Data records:
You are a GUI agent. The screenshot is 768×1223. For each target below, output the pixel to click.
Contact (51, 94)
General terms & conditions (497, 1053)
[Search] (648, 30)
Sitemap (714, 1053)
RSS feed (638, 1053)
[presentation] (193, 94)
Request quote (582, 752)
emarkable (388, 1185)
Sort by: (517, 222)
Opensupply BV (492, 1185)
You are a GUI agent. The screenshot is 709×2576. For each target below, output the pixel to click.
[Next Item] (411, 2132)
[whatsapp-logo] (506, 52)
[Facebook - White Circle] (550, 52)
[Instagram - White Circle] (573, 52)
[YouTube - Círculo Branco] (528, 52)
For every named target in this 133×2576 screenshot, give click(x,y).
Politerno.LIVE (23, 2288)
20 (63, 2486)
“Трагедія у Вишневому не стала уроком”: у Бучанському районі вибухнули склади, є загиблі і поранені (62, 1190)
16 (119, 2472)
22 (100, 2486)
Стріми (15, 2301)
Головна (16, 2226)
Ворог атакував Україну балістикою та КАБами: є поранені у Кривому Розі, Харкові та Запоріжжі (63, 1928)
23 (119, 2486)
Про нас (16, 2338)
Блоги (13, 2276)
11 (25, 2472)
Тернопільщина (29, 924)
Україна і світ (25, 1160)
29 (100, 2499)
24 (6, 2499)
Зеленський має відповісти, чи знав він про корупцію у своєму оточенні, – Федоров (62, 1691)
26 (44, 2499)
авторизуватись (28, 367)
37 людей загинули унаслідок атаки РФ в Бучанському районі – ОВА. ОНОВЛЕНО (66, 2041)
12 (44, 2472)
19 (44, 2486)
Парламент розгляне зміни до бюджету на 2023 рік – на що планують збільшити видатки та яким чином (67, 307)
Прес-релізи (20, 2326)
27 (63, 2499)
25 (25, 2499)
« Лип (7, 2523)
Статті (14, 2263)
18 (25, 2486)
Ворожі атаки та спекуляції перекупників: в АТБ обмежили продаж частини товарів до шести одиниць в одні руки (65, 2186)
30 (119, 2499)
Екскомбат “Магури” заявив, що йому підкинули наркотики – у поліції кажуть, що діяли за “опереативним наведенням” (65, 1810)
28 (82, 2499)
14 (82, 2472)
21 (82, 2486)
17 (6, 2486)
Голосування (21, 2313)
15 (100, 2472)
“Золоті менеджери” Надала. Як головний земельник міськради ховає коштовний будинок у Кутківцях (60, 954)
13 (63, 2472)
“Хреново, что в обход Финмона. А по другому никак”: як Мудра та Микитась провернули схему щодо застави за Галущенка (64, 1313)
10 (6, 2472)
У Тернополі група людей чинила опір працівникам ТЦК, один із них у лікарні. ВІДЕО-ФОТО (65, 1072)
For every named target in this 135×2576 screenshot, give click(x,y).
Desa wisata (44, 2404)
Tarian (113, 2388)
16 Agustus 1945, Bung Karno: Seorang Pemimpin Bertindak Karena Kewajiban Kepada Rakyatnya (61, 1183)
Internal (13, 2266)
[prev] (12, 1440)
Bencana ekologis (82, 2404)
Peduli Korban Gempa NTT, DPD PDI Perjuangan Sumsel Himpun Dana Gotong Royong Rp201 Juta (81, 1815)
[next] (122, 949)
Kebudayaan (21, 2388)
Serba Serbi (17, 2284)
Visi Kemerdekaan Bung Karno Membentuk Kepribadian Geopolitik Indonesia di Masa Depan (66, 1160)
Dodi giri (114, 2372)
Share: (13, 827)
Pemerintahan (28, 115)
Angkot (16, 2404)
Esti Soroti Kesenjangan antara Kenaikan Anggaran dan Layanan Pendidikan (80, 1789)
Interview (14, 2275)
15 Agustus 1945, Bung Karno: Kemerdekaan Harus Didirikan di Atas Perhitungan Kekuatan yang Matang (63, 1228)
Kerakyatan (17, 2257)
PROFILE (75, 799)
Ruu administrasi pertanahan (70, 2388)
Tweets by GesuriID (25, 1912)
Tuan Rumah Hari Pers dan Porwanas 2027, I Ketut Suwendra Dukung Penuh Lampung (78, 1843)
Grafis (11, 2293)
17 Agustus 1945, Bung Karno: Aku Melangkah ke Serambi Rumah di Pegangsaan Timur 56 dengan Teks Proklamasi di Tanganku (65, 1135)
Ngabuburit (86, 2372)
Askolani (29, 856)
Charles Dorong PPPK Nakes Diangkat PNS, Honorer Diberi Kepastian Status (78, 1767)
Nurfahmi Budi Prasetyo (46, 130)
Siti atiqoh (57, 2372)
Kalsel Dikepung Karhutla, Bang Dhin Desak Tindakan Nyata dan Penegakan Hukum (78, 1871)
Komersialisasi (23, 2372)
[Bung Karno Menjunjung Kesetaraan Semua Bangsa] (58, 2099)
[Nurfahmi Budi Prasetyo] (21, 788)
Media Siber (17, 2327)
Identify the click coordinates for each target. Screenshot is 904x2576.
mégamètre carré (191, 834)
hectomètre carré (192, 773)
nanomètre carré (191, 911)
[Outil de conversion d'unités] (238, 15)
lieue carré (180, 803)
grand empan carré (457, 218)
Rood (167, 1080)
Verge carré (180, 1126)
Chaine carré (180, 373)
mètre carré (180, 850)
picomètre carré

What to produce:
Would you copy out each line of the records above where the word "Agustus" occurs?

Output:
16 Agustus 1945, Bung Karno: Seorang Pemimpin Bertindak Karena Kewajiban Kepada Rakyatnya (61, 1183)
15 Agustus 1945, Bung Karno: Kemerdekaan Harus Didirikan di Atas Perhitungan Kekuatan yang Matang (63, 1228)
17 Agustus 1945, Bung Karno: Aku Melangkah ke Serambi Rumah di Pegangsaan Timur 56 dengan Teks Proklamasi di Tanganku (65, 1135)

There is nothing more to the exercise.